Go back to previous topic
Forum namePass The Popcorn
Topic subjectYou’re misunderstanding my point.
Topic URLhttp://board.okayplayer.com/okp.php?az=show_topic&forum=6&topic_id=746768&mesg_id=746834
746834, You’re misunderstanding my point.
Posted by Frank Longo, Sat Dec-10-22 11:23 AM
I don’t think a movie star can elevate poorly written and directed material enough to actually make it good and worth checking out. That’s my point.

Like, you mentioned The Ladykillers. It is *clearly* well-directed, and while I don’t love it, there are also *multiple* really good performances in it, so clearly there’s enough in the script for actors to chew on to make it worthwhile.

For movies that Hanks has been in that i think *were* poorly written and directed— The Da Vinci Code, Pinocchio, The Circle, A Hologram For The King, etc— I also do not think Hanks is good.

If a single actor shines in a movie, then the script, while uneven, must give that actor enough to work with to allow them to shine— or the director shoots the actor’s scenes stylishly and effectively despite not being able to consistently tell the story.

Y’all can argue about Smith all you want, lol, I don’t really care enough about him to fight back on that.

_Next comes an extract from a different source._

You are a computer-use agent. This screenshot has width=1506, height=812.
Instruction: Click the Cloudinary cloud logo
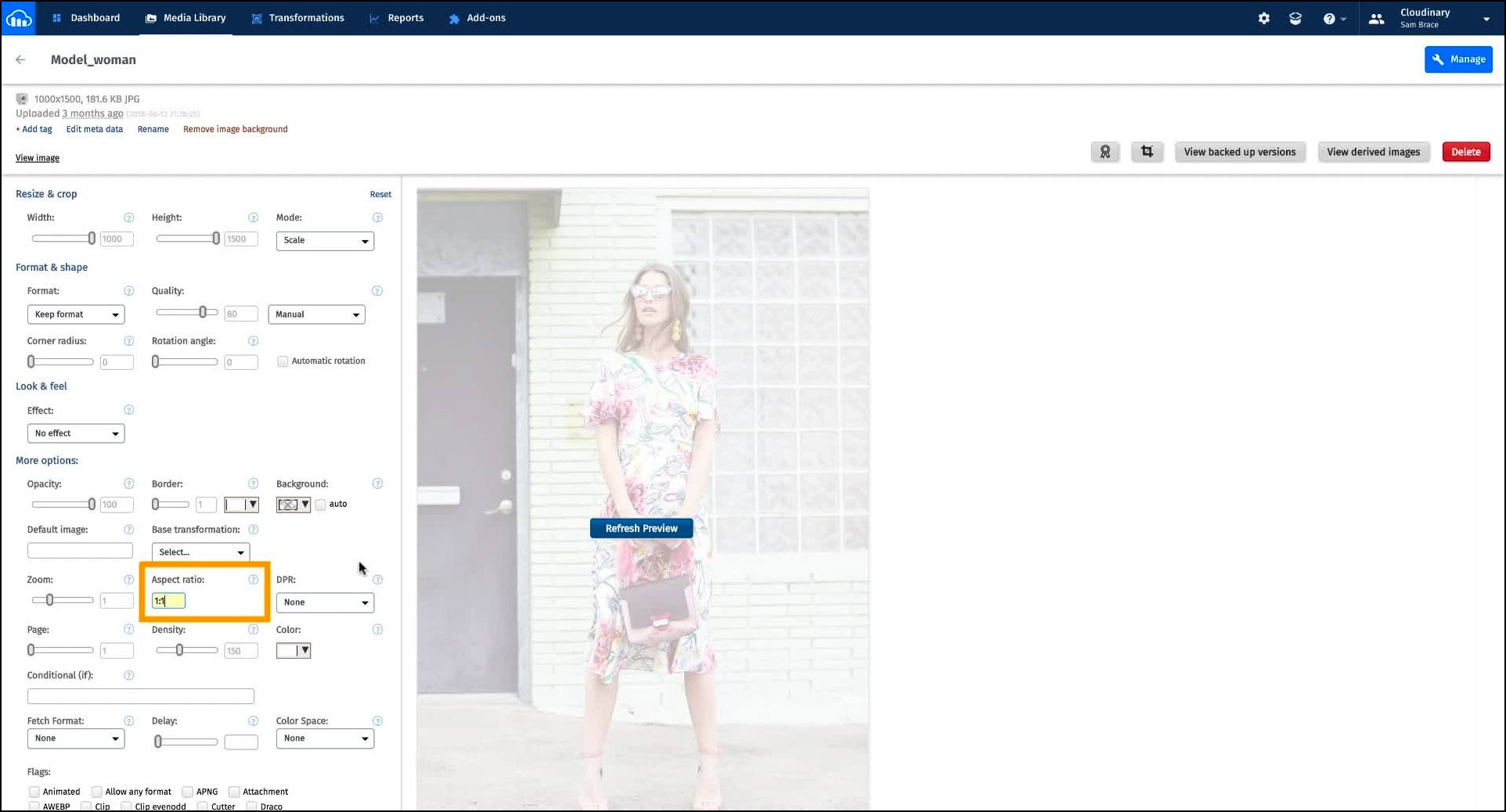pyautogui.click(x=18, y=18)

I think he’s a very good actor who’s made too many bad choices over the last decade. You all disagree, that’s fine.

I just don’t think that an actor’s goodness is remotely defined by their ability to “make bad material and bad direction worth watching.” Because I think that is, with insanely rare exception, not a thing. Can actors emerge unscathed from otherwise bad movies? Yes! But then their material in the movie was better than the rest of the movie’s material— your Margot Robbie-Suicide Squad mention is a *great* example of this, lol. Or Tom Cruise in Rock of Ages— Adam Shankman is, if nothing else, a great director of musical numbers who absolutely knows how to shoot a star like they’re a star.